Потом тетя Нина застегнула пальто на все имеющиеся пуговицы и подергала за подол, чтобы пальто было подлиннее и не казалось таким мятым.

Я присутствую при этом торжественном моменте, и в моей душе мается какое-то сладкое томление, предчувствие счастья. Это предчувствие не дает мне стоять на одном месте. Я слоняюсь вокруг Светки и тети Нины то кругами, то какими-то ломаными линиями.

Наконец Светка готова, я беру ее за руку, и мы вместе выходим на крыльцо. Вокруг меня то, что я видела вчера и позавчера, на что я не обращала никакого внимания – все это существовало само по себе, помимо моего сознания. Но оттого, что рядом со мной Светка, – все, что я вижу, кидается в мои глаза остро, пестро, бессистемно: кадка, темная от дождей, ярко-рыжая горка кирпичей, пожухлый клочок газеты, резкий стеклянный ветер. Я захлебываюсь от этой навязчивости, заглядываю в Светкино лицо, как бы делясь с ней этой звонкой пестротой. Но Светка смотрит перед собой равнодушно и безучастно, как взрослая. У нее такой вид, будто она забыла дома что-то необходимое и теперь раздумывает – возвращаться ей или нет.

Мы спускаемся с крыльца. Я держу Светку за руку и через эту руку ощущаю рядом с собой другую жизнь, хрупкую и драгоценную. У меня такое чувство, будто я учу ее ходить, и она делает свои первые шаги: шаг со ступеньки на ступеньку. Еще шаг – со ступеньки на землю. И вот уже мы медленно ступаем, чутко выверяя подошвами устойчивость земли.

По мне, от кончиков рук и ног, как пузырьки в стакане с газированной водой, взбегают легкость и радость. Эта легкость и радость вздымают меня от земли, я иду возле Светки почти невесомая. Со мной творится что-то невероятное. Предчувствие счастья становится невыносимым, оно треплет меня так, будто я схватилась руками за оголенные провода. И мои несчастные нервы, истонченные голодом и субфебрильной температурой, не выдерживают такой нагрузки.
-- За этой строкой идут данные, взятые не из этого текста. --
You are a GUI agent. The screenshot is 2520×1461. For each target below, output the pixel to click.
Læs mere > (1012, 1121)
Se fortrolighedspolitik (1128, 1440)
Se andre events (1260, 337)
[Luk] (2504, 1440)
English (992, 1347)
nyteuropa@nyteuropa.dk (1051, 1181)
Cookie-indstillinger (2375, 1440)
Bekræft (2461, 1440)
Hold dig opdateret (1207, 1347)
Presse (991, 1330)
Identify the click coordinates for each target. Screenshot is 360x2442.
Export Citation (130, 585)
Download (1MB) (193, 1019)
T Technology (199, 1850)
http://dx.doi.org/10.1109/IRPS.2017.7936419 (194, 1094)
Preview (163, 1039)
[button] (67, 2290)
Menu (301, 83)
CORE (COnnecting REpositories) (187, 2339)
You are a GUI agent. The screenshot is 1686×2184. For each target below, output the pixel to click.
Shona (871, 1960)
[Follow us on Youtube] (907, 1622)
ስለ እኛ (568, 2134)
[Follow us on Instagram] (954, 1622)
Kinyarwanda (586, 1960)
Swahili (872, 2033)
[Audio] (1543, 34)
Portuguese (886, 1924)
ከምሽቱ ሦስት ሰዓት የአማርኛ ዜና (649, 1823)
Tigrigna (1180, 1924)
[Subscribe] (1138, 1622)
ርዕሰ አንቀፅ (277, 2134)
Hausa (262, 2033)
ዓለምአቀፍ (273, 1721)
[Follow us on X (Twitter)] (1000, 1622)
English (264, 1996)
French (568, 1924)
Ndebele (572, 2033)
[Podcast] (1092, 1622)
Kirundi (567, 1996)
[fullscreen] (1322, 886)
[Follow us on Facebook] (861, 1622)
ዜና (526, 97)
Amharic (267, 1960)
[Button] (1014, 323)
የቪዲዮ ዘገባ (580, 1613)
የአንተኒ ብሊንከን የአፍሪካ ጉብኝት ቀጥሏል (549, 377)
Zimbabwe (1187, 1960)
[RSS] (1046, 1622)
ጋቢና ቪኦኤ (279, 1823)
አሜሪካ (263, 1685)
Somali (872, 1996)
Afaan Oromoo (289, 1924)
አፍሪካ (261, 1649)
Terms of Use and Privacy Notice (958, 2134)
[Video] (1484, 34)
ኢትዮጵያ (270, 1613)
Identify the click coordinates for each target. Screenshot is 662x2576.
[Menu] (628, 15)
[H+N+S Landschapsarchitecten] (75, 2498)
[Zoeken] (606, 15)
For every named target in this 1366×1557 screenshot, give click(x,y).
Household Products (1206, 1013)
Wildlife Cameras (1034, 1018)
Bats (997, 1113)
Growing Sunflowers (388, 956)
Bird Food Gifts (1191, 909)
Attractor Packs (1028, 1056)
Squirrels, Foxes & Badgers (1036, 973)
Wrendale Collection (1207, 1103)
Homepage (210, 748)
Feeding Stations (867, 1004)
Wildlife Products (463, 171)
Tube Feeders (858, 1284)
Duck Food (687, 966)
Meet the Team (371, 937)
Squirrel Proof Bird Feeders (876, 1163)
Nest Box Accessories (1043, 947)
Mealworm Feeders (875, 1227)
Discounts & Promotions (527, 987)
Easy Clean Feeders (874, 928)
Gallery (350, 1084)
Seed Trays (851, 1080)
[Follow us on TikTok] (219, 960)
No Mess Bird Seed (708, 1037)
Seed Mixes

Я опустилась на горку рыжих кирпичей посреди двора и разрыдалась.

Я не могла понять: почему иду над землей, почему плачу?

Потому что тогда, в те далекие дни, я первый раз в своей жизни была счастлива чужим счастьем. А это самое большое, самое счастливое счастье, какое только бывает на свете.

Я сидела на кирпичах и плакала, раздавленная незнакомым чувством, а Светка стояла рядом, не ведая о соучастии. С какой-то обреченной покорностью вникала в весну, в теплое, настойчивое солнце.

Давно это было…

Тайна земли

Елена Андреевна Журавлева, а за глаза «Косая Алена», проснулась утром оттого, что ей все надоело.

Проснувшись, она полежала некоторое время с открытыми глазами, укрепляясь в своем ощущении. Укрепившись окончательно, решила, что есть смысл оформить ощущение в слова, а слова высказать вслух. По телефону.

Николаев позвонит в девять. Она снимет трубку и скажет: «Знаешь что? Я устала. Мне все надоело. Я больше ничего не хочу».

Обычно он звонит ровно в девять. Это его время. Он звонит и говорит:

– Привет.

Она отвечает:

– Привет.

Он говорит:

– Ну пока.

Она отвечает:

– Пока.





И весь разговор. Всего четыре слова. По два с каждой стороны. «Привет» и «пока».

Но это не так мало, как кажется на первый взгляд. На самом деле этот разговор гораздо длиннее, чем четыре слова. На самом деле он таков:

– Я есть у тебя. Привет.

– И я есть у тебя.

– Но у меня дела. Я пойду к делам. Пока.

– Я уважаю твои дела. Для настоящего мужчины дело важнее женщины. Но после всех дел ты придешь ко мне. Я подожду. Пока.

Вот что значат всего четыре слова – по два с каждой стороны.

Сегодня все будет иначе.

Сегодня он скажет: «Привет».

Она ответит: «Я устала. Мне все надоело. Я больше ничего не хочу».

Он удивится: «Но почему?»

Она скажет: «К чему вопросы…»

Круглый будильник допотопной конструкции показывал девять часов тринадцать минут. Потом девять часов четырнадцать минут.

Через сорок шесть минут он показывал ровно десять.

Николаев не звонил. Это было против всех правил и привычек. Это было так же, как если бы солнце встало на час позже или не взошло вообще.

Алена глядела то на будильник, то на телефон и испытывала какое-то общее недоумение. Она боялась, что недоумение размоет ее планы и, вместо того, чтобы сказать заготовленную фразу, она заорет в трубку: «Ты чего не звонишь? Я стою, жду, как идиотка…»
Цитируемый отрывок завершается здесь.